◆ Text provided ◆
■ ■ ■ ■ ■ ■ ■

These were the words of an adult, spoken to me when I was an undergraduate — and while he didn't explicitly state that his prohibition on "excuses" was meant to silence me from bringing up that I'm a high-functioning autistic (then known as Asperger's Syndrome), that was the undeniable subtext. More than a decade after I was screamed at in this way at length — and in a car, with no exit strategy and thus no socially acceptable option but to silently take the abuse — the words still sting. In my own mind, the segue from Tim Burton's movies to German expressionism to World War II was a natural one, interesting to others because it was fascinating to me. To the adult driving us to an airport, it was an intolerable breach of social norms that could only mean one thing: I deserved a swift, sharp rebuke.
When you're on the spectrum, it is easy to get lost in your own little world of sweeping ideas and tumbling verbiage. The intention is never to steamroll other people, and when it is noted that we're doing this, most of us will apologize and stop. But our brains are wired to be unable to intuitively pick up on the unspoken social cues that neurotypicals — that is, non-autistic people — can take for granted. They are also programmed to monologue at length about subjects we enjoy, a habit that is rewarded in certain contexts and brutally punished in others.
This is one of many, many, many stories that I have of being humiliated, rejected, set back in my life goals or otherwise harmed because I am on the autism spectrum. Each one provokes feelings of shame and self-loathing, a sense that I probably deserved it because — after all — isn't saying otherwise tantamount to precisely the kind of "excuse" that authority figured regularly forbid?
Emotionally, I doubt that I'll ever stop feeling this way. Intellectually, though, it is gradually dawning on me that the correct response to being treated like this isn't resigned silence combined with deeply-felt shame. No, the correct way to respond is to be pissed off at neurotypicals who act like jerks — and to proclaim that the burden rests on them to grow up, not on autistic people to magically stop being autistic.
Acknowledge your neurotypical fragility.
I've noticed that most people who discriminate against non-neurotypicals don't consciously think "I hate autistic people" or anything to that effect. It is simply that, because they are used to people presenting themselves in a neurotypical fashion, they react with hostility or disdain for those who do not present themselves in a neurotypical fashion. As a result, when someone points out that they're being ableist or discriminatory, their instinct is to get defensive, particularly because they may not realize what they're doing.

■ ■ ■ ■ ■ ■ ■

◆ Data section ◆
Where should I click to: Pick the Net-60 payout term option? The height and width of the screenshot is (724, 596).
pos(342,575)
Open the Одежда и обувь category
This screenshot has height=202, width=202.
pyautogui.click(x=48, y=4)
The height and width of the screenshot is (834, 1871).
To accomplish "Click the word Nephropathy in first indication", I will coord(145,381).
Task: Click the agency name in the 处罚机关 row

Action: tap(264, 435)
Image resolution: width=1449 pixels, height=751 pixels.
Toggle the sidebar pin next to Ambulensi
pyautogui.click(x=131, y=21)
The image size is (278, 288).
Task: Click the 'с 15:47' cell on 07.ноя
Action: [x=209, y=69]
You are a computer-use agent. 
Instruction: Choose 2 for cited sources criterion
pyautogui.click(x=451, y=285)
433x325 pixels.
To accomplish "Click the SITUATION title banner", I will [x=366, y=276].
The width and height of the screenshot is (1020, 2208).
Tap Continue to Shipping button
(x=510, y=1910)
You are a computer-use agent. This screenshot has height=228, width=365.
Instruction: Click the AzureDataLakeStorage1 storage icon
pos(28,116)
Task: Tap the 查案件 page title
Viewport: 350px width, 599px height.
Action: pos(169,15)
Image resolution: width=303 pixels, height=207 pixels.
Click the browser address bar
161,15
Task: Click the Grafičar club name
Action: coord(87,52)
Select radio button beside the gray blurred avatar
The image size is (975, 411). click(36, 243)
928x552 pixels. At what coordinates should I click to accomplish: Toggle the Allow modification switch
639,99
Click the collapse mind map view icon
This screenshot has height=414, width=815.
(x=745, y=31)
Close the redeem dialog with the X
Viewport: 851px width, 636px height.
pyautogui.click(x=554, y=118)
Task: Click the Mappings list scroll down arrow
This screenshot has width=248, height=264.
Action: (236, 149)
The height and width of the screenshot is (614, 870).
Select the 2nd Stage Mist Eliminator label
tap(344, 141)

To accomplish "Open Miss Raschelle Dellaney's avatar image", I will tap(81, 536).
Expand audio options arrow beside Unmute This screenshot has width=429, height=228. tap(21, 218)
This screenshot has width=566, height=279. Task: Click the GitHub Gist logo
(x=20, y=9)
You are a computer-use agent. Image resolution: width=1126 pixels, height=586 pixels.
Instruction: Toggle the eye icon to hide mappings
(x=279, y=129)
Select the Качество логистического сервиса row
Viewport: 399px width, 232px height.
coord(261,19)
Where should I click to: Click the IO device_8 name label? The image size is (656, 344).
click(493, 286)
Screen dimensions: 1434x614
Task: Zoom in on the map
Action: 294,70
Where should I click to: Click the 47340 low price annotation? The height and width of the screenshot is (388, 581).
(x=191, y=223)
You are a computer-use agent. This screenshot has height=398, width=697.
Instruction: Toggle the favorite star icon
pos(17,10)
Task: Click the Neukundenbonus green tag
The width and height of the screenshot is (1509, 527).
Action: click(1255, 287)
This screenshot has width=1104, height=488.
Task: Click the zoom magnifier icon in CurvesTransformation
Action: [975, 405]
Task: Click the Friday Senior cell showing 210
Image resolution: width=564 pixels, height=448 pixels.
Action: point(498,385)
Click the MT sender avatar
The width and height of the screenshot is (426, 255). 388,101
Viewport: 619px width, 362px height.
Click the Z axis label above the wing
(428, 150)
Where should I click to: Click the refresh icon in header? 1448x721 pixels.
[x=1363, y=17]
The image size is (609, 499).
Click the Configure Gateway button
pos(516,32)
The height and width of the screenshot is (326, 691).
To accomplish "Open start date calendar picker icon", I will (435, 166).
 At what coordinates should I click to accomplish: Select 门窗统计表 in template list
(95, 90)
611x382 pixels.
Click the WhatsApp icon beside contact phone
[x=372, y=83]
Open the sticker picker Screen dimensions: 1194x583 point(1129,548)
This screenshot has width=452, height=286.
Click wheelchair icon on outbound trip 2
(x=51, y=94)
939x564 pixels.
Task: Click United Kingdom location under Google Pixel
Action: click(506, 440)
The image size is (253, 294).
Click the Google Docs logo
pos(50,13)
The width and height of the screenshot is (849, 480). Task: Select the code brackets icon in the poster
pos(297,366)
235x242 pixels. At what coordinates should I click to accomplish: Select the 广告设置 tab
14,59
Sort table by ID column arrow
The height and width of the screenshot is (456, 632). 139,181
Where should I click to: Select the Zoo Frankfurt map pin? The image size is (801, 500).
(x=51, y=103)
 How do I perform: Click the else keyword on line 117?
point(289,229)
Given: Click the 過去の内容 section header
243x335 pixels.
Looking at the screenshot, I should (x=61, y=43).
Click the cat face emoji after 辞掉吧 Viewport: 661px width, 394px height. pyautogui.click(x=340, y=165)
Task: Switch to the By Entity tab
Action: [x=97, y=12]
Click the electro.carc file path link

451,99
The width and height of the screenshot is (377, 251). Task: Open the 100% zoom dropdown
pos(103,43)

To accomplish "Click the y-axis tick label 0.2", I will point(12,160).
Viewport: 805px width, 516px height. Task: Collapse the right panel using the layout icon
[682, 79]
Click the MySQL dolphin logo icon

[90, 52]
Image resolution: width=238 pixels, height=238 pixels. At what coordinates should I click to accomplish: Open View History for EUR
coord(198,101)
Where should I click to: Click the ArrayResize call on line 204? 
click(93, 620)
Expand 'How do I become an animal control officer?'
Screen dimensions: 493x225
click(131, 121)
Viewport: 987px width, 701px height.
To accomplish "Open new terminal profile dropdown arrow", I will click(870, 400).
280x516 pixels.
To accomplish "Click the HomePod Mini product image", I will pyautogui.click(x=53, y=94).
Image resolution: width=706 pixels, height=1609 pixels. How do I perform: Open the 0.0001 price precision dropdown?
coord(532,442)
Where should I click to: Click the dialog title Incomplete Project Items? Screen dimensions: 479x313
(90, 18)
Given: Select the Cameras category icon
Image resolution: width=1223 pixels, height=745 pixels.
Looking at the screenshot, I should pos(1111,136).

■ ■ ■ ■ ■ ■ ■

◆ Work instructions ◆
• A. Quote the stretch of the essay on being autistic from "I've noticed that" through "what they're doing.".
• B. Translate this sentence from the essay on being autistic into Spanish: "Emotionally, I doubt that I'll ever stop feeling this way."
• C. Write what comes next in the essay on being autistic, picking up after its final sentence.

◆ Answers by item ◆
• A.
I've noticed that most people who discriminate against non-neurotypicals don't consciously think "I hate autistic people" or anything to that effect. It is simply that, because they are used to people presenting themselves in a neurotypical fashion, they react with hostility or disdain for those who do not present themselves in a neurotypical fashion. As a result, when someone points out that they're being ableist or discriminatory, their instinct is to get defensive, particularly because they may not realize what they're doing.

• B. Emocionalmente, dudo que alguna vez deje de sentirme así.

• C.
Here's the thing they need to realize: Discriminatory behavior doesn't become okay simply because you don't realize that you're discriminating. It is fair to say that you shouldn't be judged as a bad person if you didn't know you were hurting someone... but only if you admit your mistake and correct it. If your response to being told that you've discriminated against a neurologically atypical person is to deny it and continue being intolerant, then you lose any sympathy that might have been earned through initial ignorance. At that point, ignorance has become your choice, not a mere accident.
If someone's behavior could be plausibly explained by an autism spectrum disorder, that's probably the explanation.
One of the most common arguments I hear from neurotypicals is that someone isn't really on the spectrum, they're just "choosing" to act like that. Setting aside the puzzling question of why someone would deliberately alienate other people and set themselves up for a lifetime of poverty and rejection, all in the name of behaving oddly, the reality is that enough information exists about the symptoms of Asperger's Syndrome that it is easy to pull out your phone and determine whether a person's abnormal traits can be explained by it.
If they can, then being a jerk to that person because of their autistic traits is no different than being a jerk to a person because their voice is raspy, or their hair is blonde, or their skin has blemishes. If you find those traits off-putting, you have the right to do so — but that is your problem, not the other person's, and you don't have the right to make it their problem.
Don't compare mere awkwardness to autism.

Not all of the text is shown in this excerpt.